Aim of the task:
Put the lines from the line containing "You are a computer-use agent." up to and including the line containing "Instruction: Click the" into a numbered list, omitting any blank lines.

Dataset extract:

----------------

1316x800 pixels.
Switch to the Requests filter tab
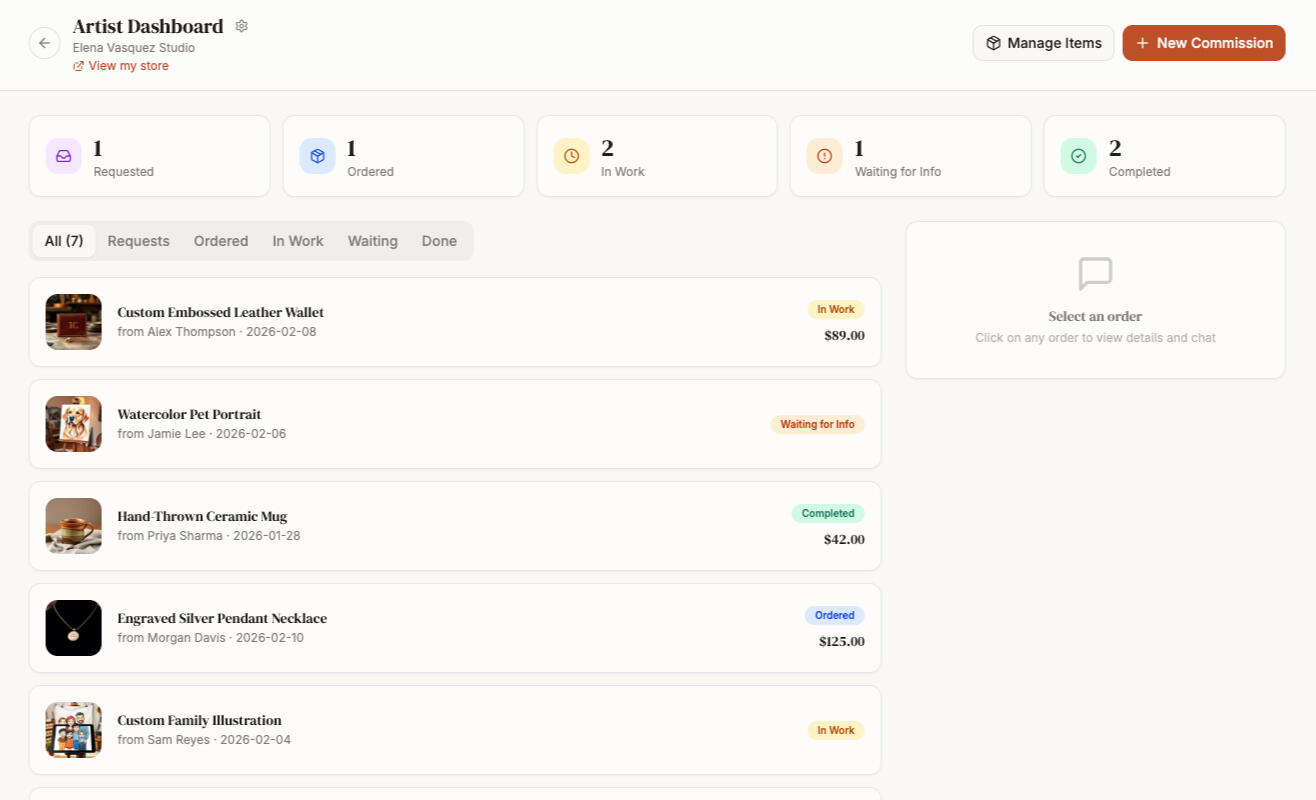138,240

----------------

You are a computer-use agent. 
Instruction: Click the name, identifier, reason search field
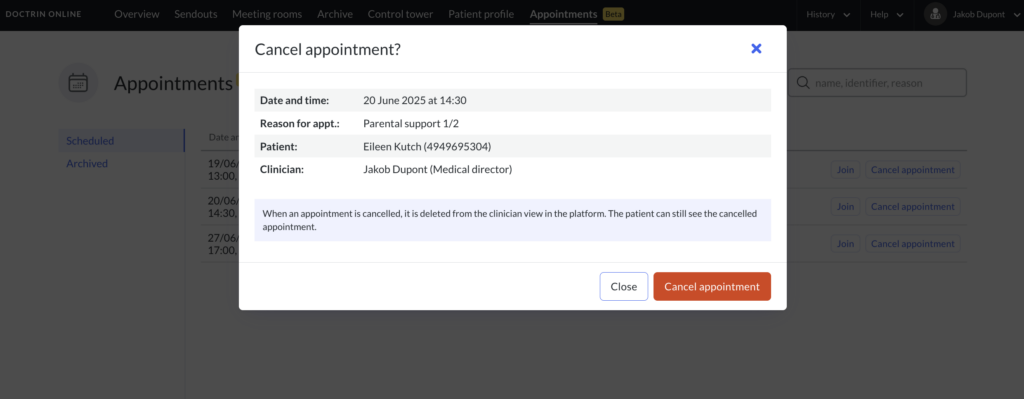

----------------

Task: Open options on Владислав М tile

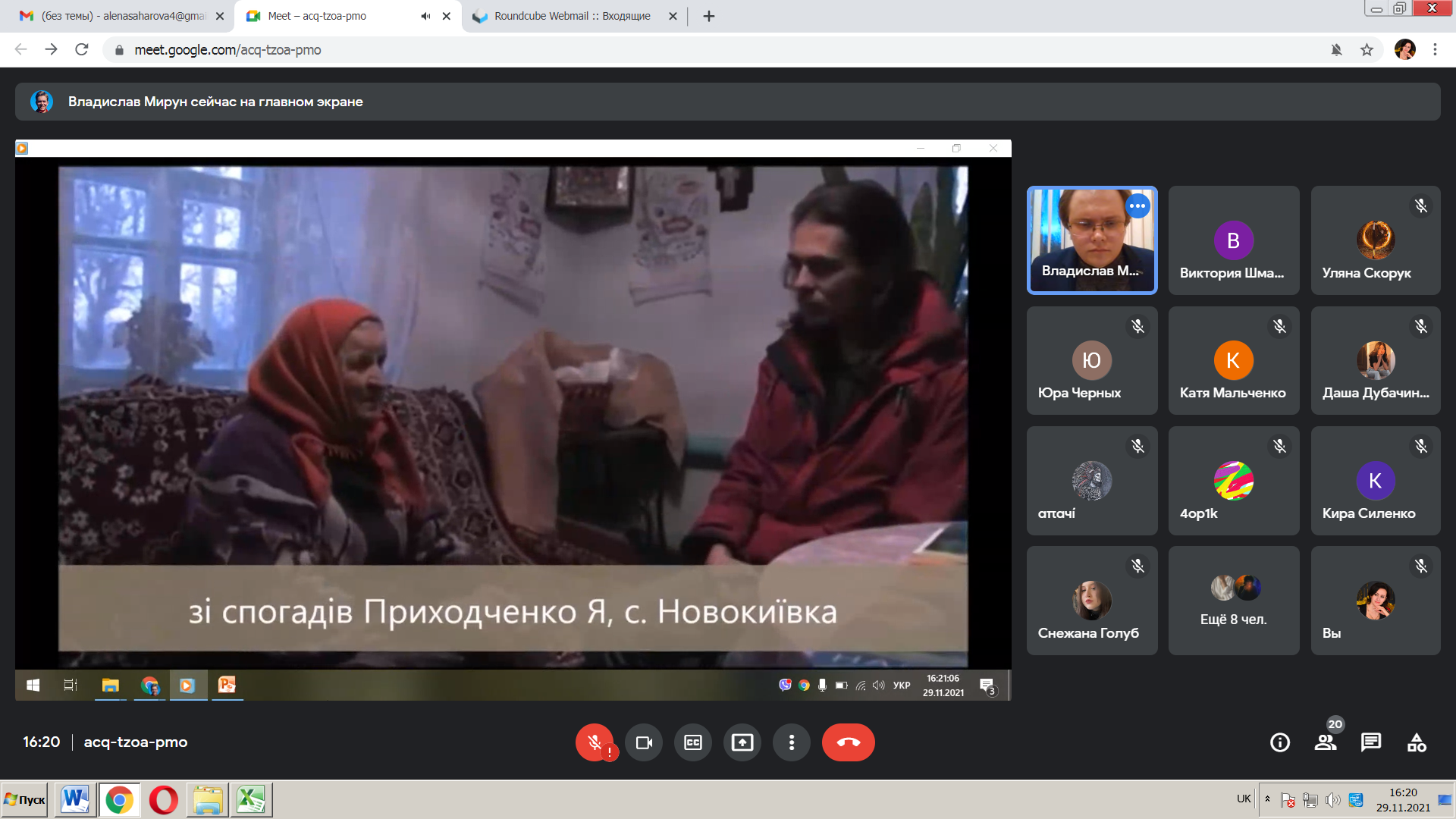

----------------

The answer:
1. You are a computer-use agent. 
2. Instruction: Click the name, identifier, reason search field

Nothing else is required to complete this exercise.